Le CTEQ a profité de la 7e édition du Sommet du repreneuriat les 1er et 2 mai derniers pour dévoiler la toute première étude nationale du repreneuriat au Québec qui a bénéficié de l’appui du ministère de l’Économie, de l’Innovation et de l’Énergie. Cette étude, réalisée sous la direction de Marc Duhamel, directeur scientifique de l’Observatoire du repreneuriat et du transfert d’entreprise du Québec, chercheur à l’Institut de recherche sur les PME et professeur agrégé de finance et économique de l’Université du Québec à Trois-Rivières, fait le décompte du nombre de transferts d’entreprises au Québec entre 2015 et 2021.

« Aujourd’hui, nous marquons un tournant dans l’histoire du repreneuriat au Québec avec la publication de la toute première étude nationale sur le sujet. Cette étude valide nos observations des dernières années sur le terrain et nous sommes particulièrement frappés de voir que le repreneuriat occupe maintenant une place plus importante que la création de PME au Québec », a déclaré M. Ollive par voie de communiqué.

Les retombées économiques et financières du repreneuriat sont proportionnellement plus importantes chaque année que celles de la création de nouvelles entreprises. Ce sont en moyenne 3,9 % des petites et moyennes entreprises actives avec employés (PMEAE) qui changent de propriétaire-dirigeant primaire chaque année.

Le transfert d’entreprise de plus en plus fréquent

  • Entre 2015 et 2021, il y a eu tout près de 52 000 changements de propriétaire-dirigeant primaire de PMEAE au Québec
  • Les transferts d’entreprise se concentrent majoritairement dans les régions métropolitaines de Montréal et de Québec
  • Pour la seule année 2021, il y a eu 8 600 transferts d’entreprise, ce qui représente une augmentation de 32,1 % par rapport à 2015. Ainsi, il y a eu en 2021 plus de transferts d’entreprise que de créations d’entreprise lorsqu’on inclut les transferts d’entreprise au conjoint (15,1 % des transferts d’entreprise en 2021 l’ont été vers un conjoint)
  • Le transfert d’entreprise est en croissance dans toutes les industries du Québec.
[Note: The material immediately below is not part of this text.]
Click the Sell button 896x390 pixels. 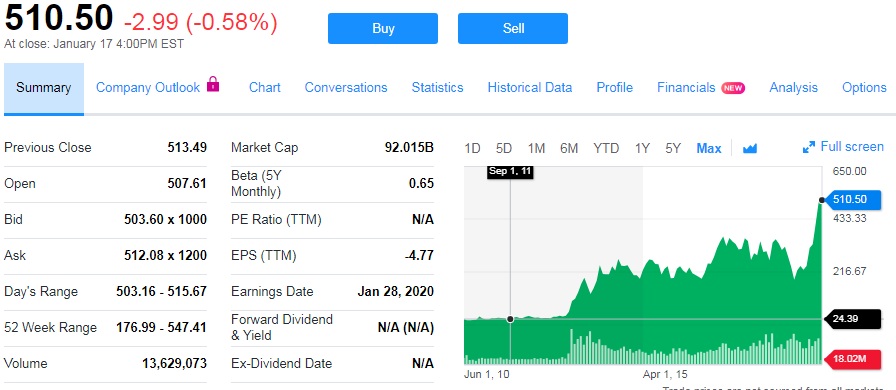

Les trois secteurs connaissant les plus fortes augmentations sont l’industrie du transport et de l’entreposage, l’industrie de la construction et l’industrie manufacturière

Les retombées économiques du repreneuriat

  • En moyenne, chaque année, entre 2015 et 2021, jusqu’à 26 G$ d’actifs et jusqu’à 120 000 employés ont été affectés par un changement de propriétaire-dirigeant primaire
  • Pour la seule année 2021, les transferts d’entreprise étaient associés à plus de 41 G$ de revenus, 33 G$ d’actifs et près de 137 000 employés, soit 3 % de l’emploi total au Québec

Qui sont les repreneurs?

  • En 2021, 58,2 % des repreneurs ont entre 30 et 54 ans et 36,6 % sont âgés de 55 ans et plus;
  • En 2021, 27,9 % des repreneurs sont des femmes et 72,1 % sont des hommes.